_Exercise passage_:
+-------+

Retinopathy of prematurity (ROP), also called retrolental fibroplasia (RLF) and Terry syndrome, is a disease of the eye affecting prematurely born babies generally having received neonatal intensive care, in which oxygen therapy is used due to the premature development of their lungs. It is thought to be caused by disorganized growth of retinal blood vessels which may result in scarring and retinal detachment. ROP can be mild and may resolve spontaneously, but it may lead to blindness in serious cases. Thus, all preterm babies are at risk for ROP, and very low birth-weight is an additional risk factor. Both oxygen toxicity and relative hypoxia can contribute to the development of ROP.

Causes

By the fourth month of pregnancy, the fetal retina has begun to develop vascularization. Such formation of blood vessels appears to be very sensitive to the amount of oxygen supplied, either naturally or artificially. In rare cases ROP has been found in some patients with a mutation in the NDP gene, which is normally associated with the more damaging Norrie disease.

Risk factors

Various risk factors contribute to the development of ROP. They are:
 Prematurity
 High exposure to oxygen
 Low birth weight
 Various types of infections
 Cardiac defects
 Anaemia 
 Low vitamin E level

Pathophysiology

During development, blood vessels grow from the central part of the retina outwards. This process is completed a few weeks before the normal time of delivery. However, in premature babies it is incomplete. If blood vessels grow normally, ROP does not occur. If the vessels grow and branch abnormally the baby develops ROP. These abnormal blood vessels may grow up from the plane of the retina and may bleed inside the eye. When the blood and abnormal vessels are reabsorbed, it may give rise to multiple band like membranes which can pull up the retina, causing detachment of the retina and eventually blindness before 6 months.

Normally, maturation of the retina proceeds in utero, and at term, the medial portion (Nasal retina) of the retina is fully vascularized, while the lateral portion (Temporal retina) is only incompletely vascularized. The normal growth of the blood vessels is directed to relatively low-oxygen areas of the retina, but the vessels remain in the plane of the retina and do not grow into the vitreous humor. If excess oxygen is given, normal blood vessels degrade and cease to develop. When the excess oxygen environment is removed, the blood vessels rapidly begin forming again and grow into the vitreous humor of the eye from the retina.

+-------+

_Information supplied_:
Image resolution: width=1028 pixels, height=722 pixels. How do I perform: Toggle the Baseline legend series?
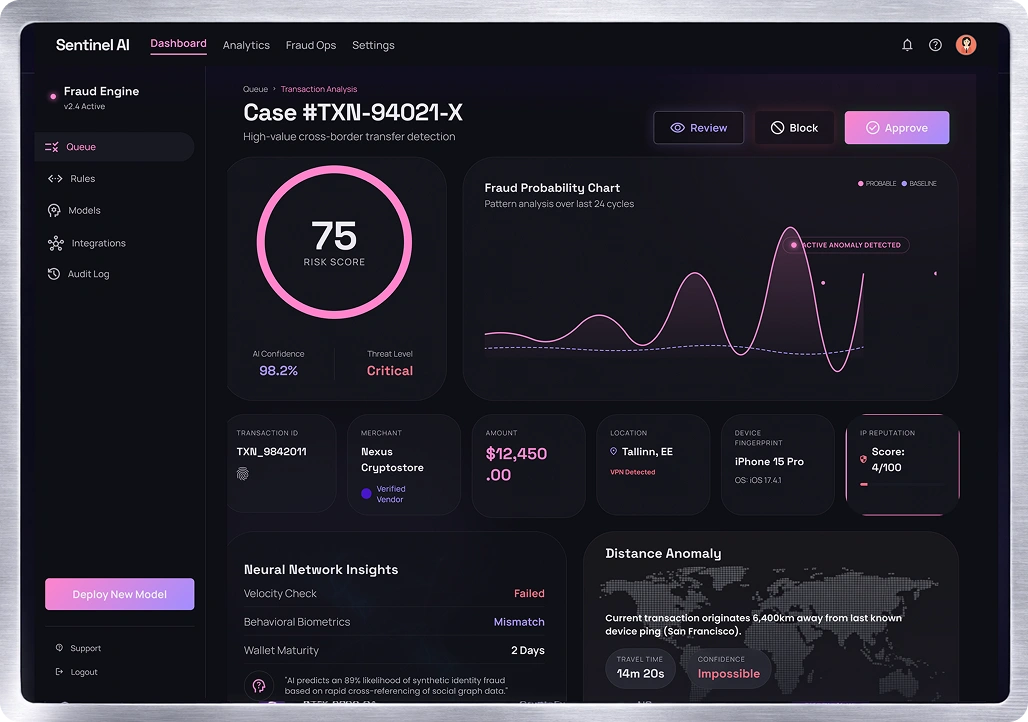pos(919,184)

+-------+

_Assigned task 1_: In the text on retinopathy of prematurity, by which month of pregnancy has the fetal retina begun to develop vascularization?
_Assigned task 2_: Duplicate the stretch of the text on retinopathy of prematurity from "Retinopathy of prematurity" through "can contribute to the development of ROP.".
_Assigned task 3_: List every risk factor for ROP that the text on retinopathy of prematurity names.

_Problem solution 1_: By the fourth month of pregnancy.

_Problem solution 2_:
Retinopathy of prematurity (ROP), also called retrolental fibroplasia (RLF) and Terry syndrome, is a disease of the eye affecting prematurely born babies generally having received neonatal intensive care, in which oxygen therapy is used due to the premature development of their lungs. It is thought to be caused by disorganized growth of retinal blood vessels which may result in scarring and retinal detachment. ROP can be mild and may resolve spontaneously, but it may lead to blindness in serious cases. Thus, all preterm babies are at risk for ROP, and very low birth-weight is an additional risk factor. Both oxygen toxicity and relative hypoxia can contribute to the development of ROP.

_Problem solution 3_:
Prematurity
High exposure to oxygen
Low birth weight
Various types of infections
Cardiac defects
Anaemia
Low vitamin E level